_WHAT THE EXERCISE ASKS_
Omitting all images, output the entries that follow exactly as written.

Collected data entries
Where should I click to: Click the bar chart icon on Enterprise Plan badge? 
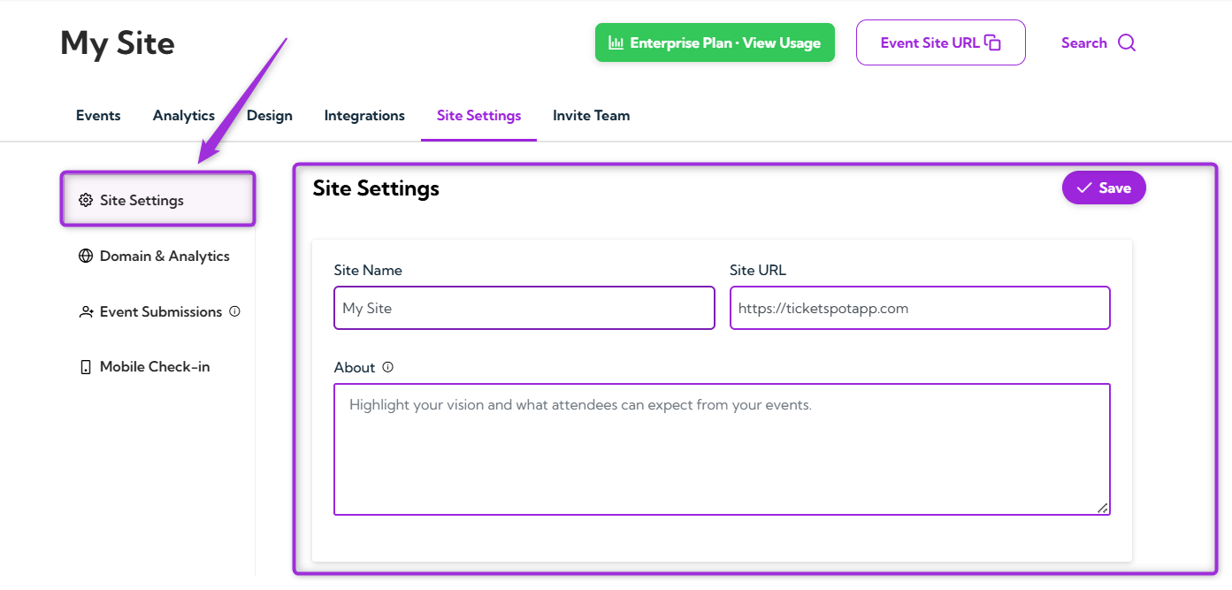(x=617, y=42)
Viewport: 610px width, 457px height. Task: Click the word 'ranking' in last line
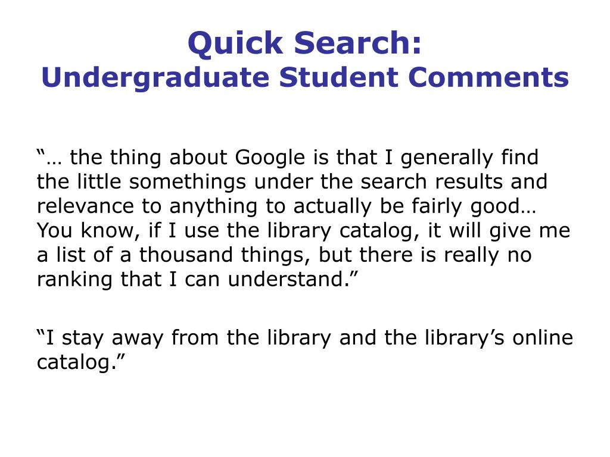(74, 280)
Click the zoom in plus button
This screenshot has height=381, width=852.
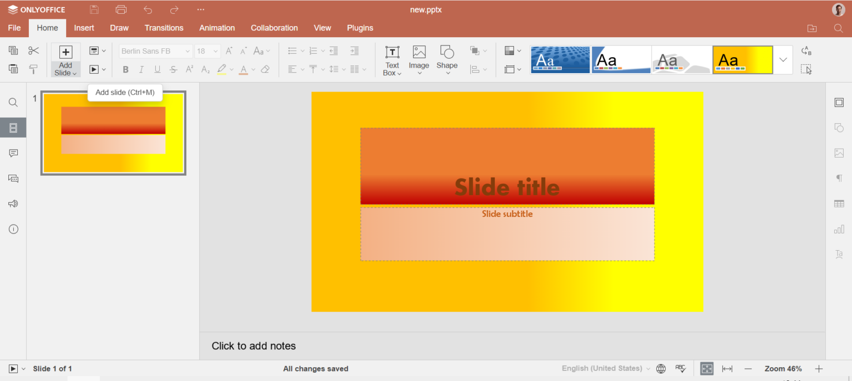pyautogui.click(x=819, y=369)
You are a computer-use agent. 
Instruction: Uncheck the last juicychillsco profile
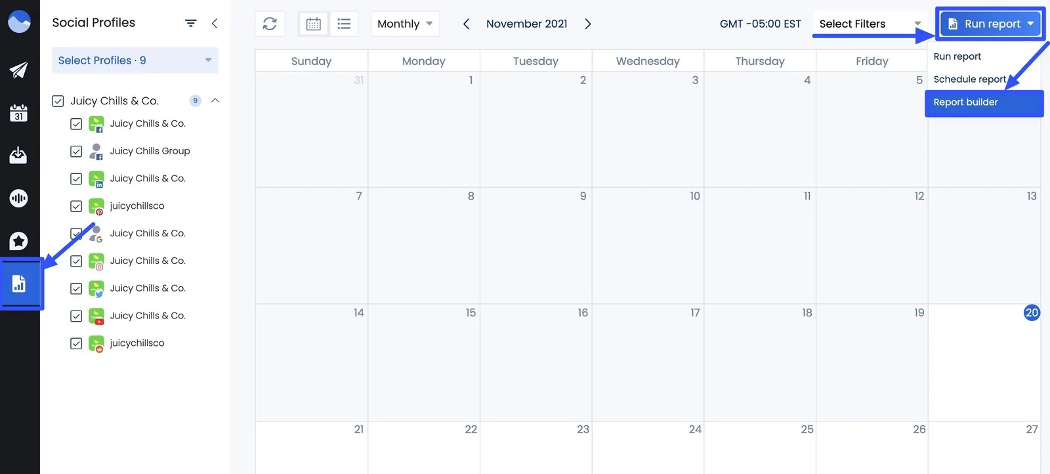76,343
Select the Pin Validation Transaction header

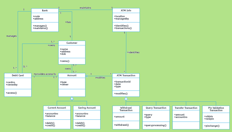pyautogui.click(x=216, y=109)
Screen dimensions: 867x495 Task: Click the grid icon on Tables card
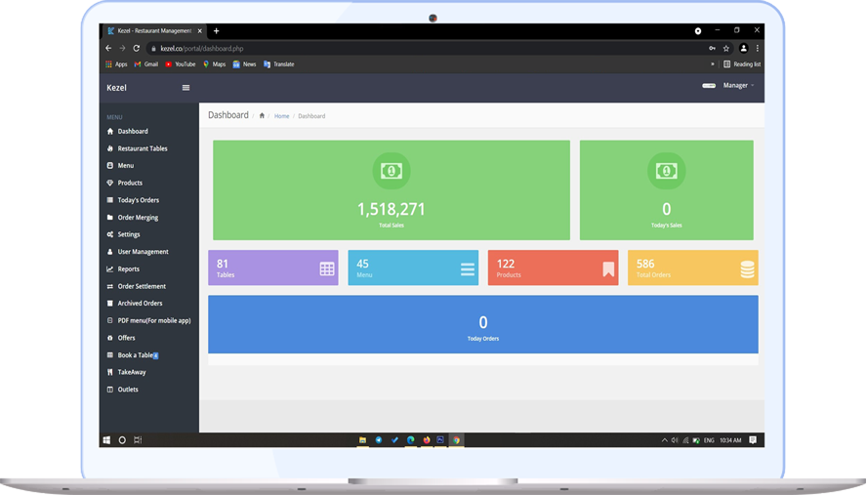tap(327, 269)
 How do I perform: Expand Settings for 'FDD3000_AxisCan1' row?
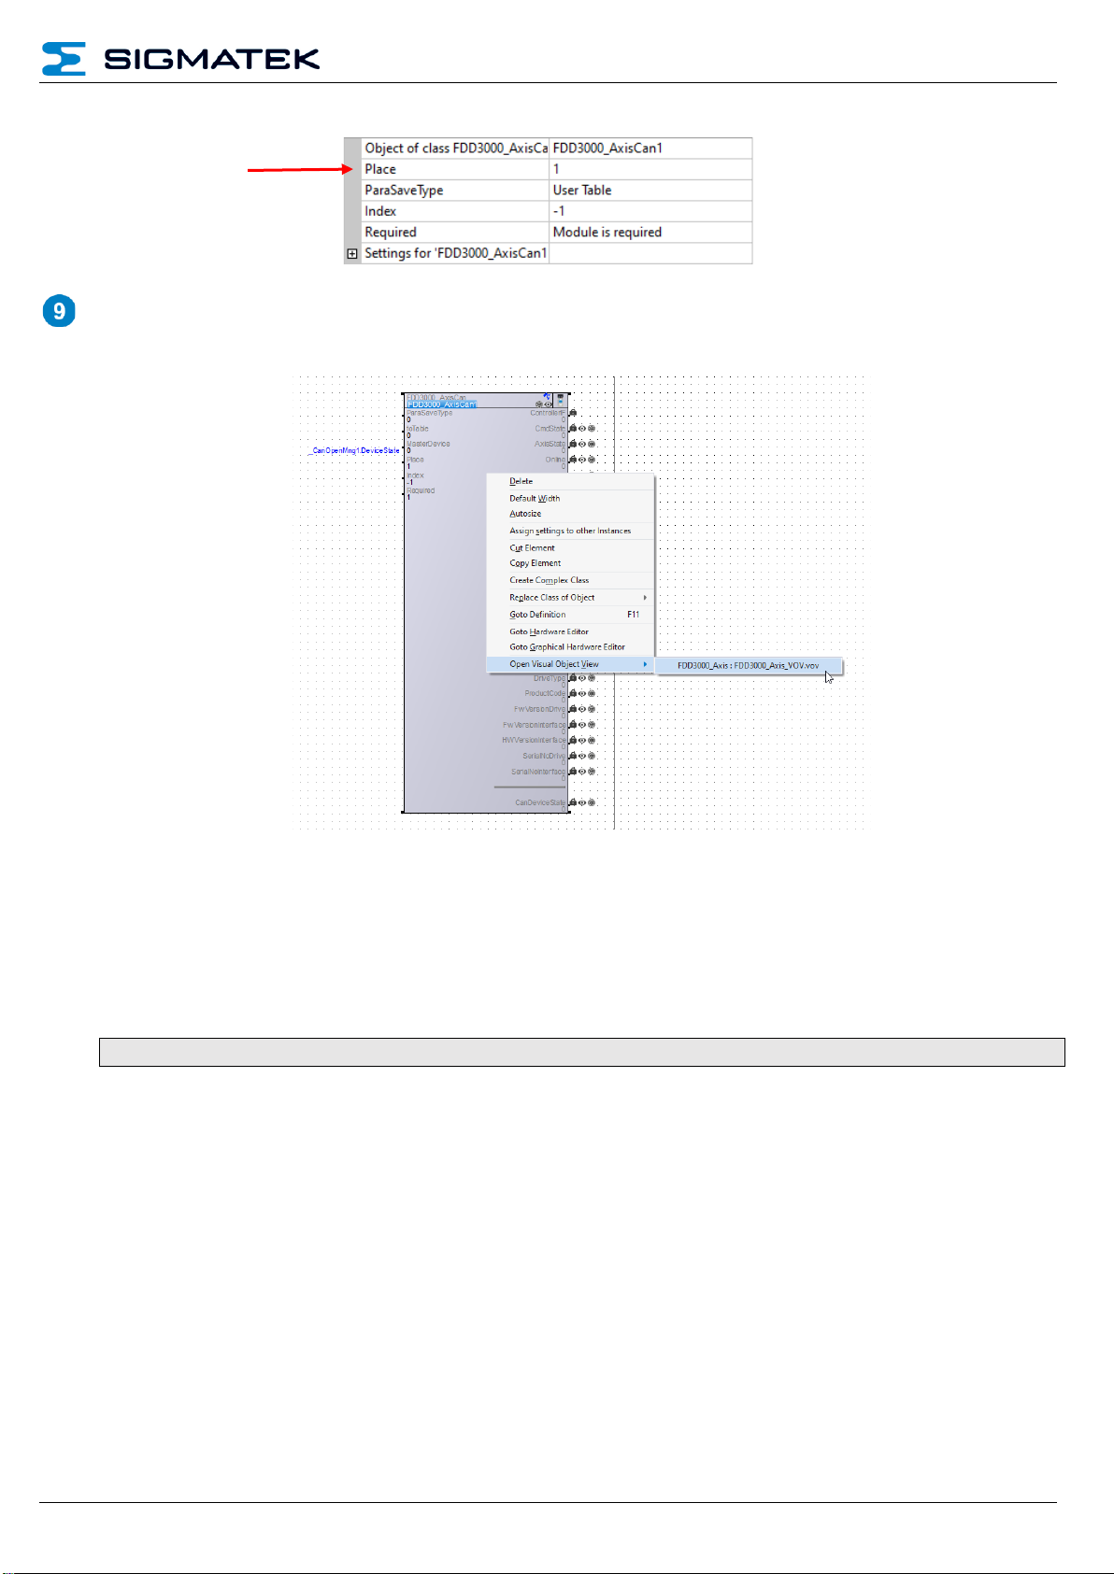pos(352,253)
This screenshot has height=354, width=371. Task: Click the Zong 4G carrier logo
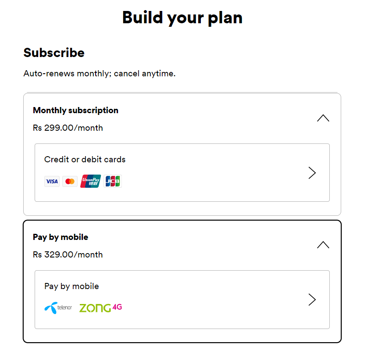[100, 308]
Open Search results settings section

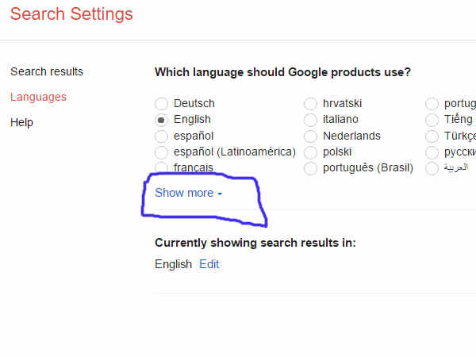(x=47, y=71)
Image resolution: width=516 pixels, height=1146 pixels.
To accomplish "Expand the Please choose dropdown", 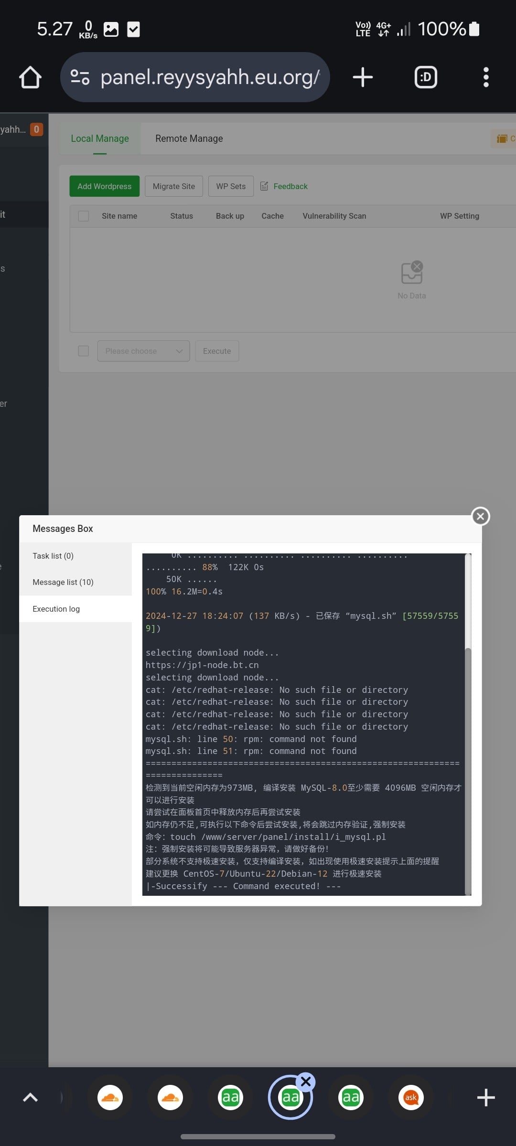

_EXERCISE SOLUTION_
Where should I click to: Click the bar chart icon on Enterprise Plan badge? 
(x=617, y=42)
Viewport: 610px width, 457px height. Task: Click the word 'ranking' in last line
(74, 280)
Click the zoom in plus button
This screenshot has height=381, width=852.
pyautogui.click(x=819, y=369)
You are a computer-use agent. 
Instruction: Uncheck the last juicychillsco profile
76,343
Select the Pin Validation Transaction header

pyautogui.click(x=216, y=109)
Screen dimensions: 867x495 Task: Click the grid icon on Tables card
tap(327, 269)
 How do I perform: Expand Settings for 'FDD3000_AxisCan1' row?
pos(352,253)
This screenshot has height=354, width=371. Task: Click the Zong 4G carrier logo
[100, 308]
Open Search results settings section

(x=47, y=71)
Image resolution: width=516 pixels, height=1146 pixels.
To accomplish "Expand the Please choose dropdown", 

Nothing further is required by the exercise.